“Vegetation Attack Disrupts Peace Meeting” by Laura Weldon
Laura Weldon cooks subversively, speculates outlandishly and enjoys the company of other hermits. Her recent book is Free Range Learning. Visit her at www.lauragraceweldon.com.
I work for a peace organization headed by a man I regard as close to
sainthood. I have no saintly aspirations of my own, but when I’m around
John I strive to live up to his example or, at least behave myself.
When John invited me to discuss a new project we met at an eco-conscious coffee shop that sells Fair Trade drinks and locally sourced food. There I drank coffee stronger than I’d ever tasted in a mug larger than I’d ever seen. Too late I remembered that caffeine gives me nervous jitters.
A third person joined us for the meeting. John was effusive in his praise
for my accomplishments as he introduced me to this older gentleman. Way too effusive. It’s hard to live up to such superlatives, especially while trying to keep one’s hands from caffeine-related shaking.
The men ordered soup and sandwiches. Scanning the menu to find something reasonably priced, I ordered the first salad listed and turned my attention back to the meeting. When my order arrived I was alarmed. Large dark vegetation loomed over my plate. The leaves looked quite a bit like thistle, nettle and other invasive weeds. I dug in bravely, hoping that once I’d gotten some nourishment the caffeine jitters would wear off.
My tablemates had charming manners. They took small bites, wiped their mouths carefully and added wonderful insight to the conversation only after swallowing. Meanwhile I discovered that the giant plants on my plate couldn’t be cut in pieces.

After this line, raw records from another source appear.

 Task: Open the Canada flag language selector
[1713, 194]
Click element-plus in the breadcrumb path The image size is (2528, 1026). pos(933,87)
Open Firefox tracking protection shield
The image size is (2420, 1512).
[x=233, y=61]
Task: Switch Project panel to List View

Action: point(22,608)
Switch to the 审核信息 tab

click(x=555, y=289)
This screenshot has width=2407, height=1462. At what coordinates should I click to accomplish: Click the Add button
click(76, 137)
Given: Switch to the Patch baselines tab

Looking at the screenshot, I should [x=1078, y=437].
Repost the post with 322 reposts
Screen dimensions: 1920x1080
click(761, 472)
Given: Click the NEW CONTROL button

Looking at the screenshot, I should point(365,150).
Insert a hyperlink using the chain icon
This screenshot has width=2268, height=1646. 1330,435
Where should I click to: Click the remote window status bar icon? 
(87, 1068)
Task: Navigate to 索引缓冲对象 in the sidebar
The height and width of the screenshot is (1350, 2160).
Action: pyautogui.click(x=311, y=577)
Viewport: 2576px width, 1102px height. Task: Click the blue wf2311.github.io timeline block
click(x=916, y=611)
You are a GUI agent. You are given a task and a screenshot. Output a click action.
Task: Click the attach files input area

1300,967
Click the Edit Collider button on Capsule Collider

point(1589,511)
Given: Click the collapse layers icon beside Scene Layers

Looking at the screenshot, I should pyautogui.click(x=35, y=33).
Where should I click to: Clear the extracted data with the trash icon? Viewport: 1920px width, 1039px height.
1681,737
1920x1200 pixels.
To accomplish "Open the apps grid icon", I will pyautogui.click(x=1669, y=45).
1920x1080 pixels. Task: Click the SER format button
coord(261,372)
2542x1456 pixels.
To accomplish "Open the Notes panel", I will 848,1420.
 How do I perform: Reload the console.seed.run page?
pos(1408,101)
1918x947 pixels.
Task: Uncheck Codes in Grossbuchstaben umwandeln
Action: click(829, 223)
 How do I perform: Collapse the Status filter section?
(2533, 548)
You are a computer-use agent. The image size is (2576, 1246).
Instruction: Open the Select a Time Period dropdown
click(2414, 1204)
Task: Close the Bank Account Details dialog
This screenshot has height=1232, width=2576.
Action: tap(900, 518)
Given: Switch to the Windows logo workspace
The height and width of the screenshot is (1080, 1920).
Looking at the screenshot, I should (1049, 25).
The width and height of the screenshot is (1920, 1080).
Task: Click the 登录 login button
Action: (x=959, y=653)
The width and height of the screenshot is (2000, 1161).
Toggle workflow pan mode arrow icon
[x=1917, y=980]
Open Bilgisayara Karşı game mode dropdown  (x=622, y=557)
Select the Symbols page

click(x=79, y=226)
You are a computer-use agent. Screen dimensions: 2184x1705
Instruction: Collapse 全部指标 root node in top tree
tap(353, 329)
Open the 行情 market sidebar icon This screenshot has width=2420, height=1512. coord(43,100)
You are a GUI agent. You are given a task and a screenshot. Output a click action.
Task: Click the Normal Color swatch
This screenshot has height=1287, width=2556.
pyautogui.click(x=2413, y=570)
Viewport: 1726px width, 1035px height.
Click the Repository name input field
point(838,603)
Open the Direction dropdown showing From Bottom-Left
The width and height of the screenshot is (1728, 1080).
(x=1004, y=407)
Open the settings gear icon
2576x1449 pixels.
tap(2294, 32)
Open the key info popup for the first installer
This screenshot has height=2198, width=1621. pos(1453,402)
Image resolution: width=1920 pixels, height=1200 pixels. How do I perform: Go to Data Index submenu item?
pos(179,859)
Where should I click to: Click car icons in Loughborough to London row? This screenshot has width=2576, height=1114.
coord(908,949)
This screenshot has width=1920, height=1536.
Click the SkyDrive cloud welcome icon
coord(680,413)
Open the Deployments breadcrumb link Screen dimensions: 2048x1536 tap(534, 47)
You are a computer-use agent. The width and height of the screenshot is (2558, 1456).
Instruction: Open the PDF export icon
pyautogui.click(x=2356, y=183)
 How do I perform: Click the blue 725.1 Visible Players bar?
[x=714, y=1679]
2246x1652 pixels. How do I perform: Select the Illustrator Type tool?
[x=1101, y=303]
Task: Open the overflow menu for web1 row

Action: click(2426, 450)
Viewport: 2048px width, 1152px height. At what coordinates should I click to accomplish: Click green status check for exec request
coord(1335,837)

Instead I had to bend them in half with my fork and hope that dressing didn’t dribble on the table, my clothes or chin as I drove each bite resolutely into my mouth. As I worked at eating I listened intently and kept my comments to a minimum.
Just as I was inserting a neatly folded plant leaf in my mouth John
addressed a question to me. A serious, lengthy reply sort of question. I
was in trouble. Not because I had no response. No, because the process of shoveling in a huge folded leaf took longer than a sip of soup or bite of sandwich ever could.
Worse yet, the leaf was larger than my coffee-addled brain had
anticipated. It seemed to grow as it headed toward my lips. Since the food was partway in my mouth it was too late to throw the whole action in reverse. So I shoved the rest of it in, afraid that I looked like one of those mulching machines grinding a tree branch.
A conversational pause developed around the table as my lunch companions politely waited for me to answer. Desperately I tried to hurry. I hoped after a few quick chewing motions I’d be able to respond.
No such luck. As I pulled the fork out of my mouth the unexpected
happened. That hulking leaf unfolded. Like an angry vegetable on a rampage it sprung fully open and leaped to the back of my throat, instantly triggering a gag reflex.
There was nothing I could do. Reflexes do not respect politeness nor
honor the presence of a saint. My eyes widened in horror as my mouth
involuntarily flung open. The entire lettuce leaf emerged at top speed from my gaping maw right onto the plate. Gag related tears were in my eyes and gag related saliva was hovering with great drool potential on my lower lip.
It is a testament to the training of those involved in the peace movement that my companions didn’t bolt from the table. They didn’t even blink.
John looked at me kindly. As if his wording had caused me some discomfort, he said without a hint of irony, “Let me rephrase the question.”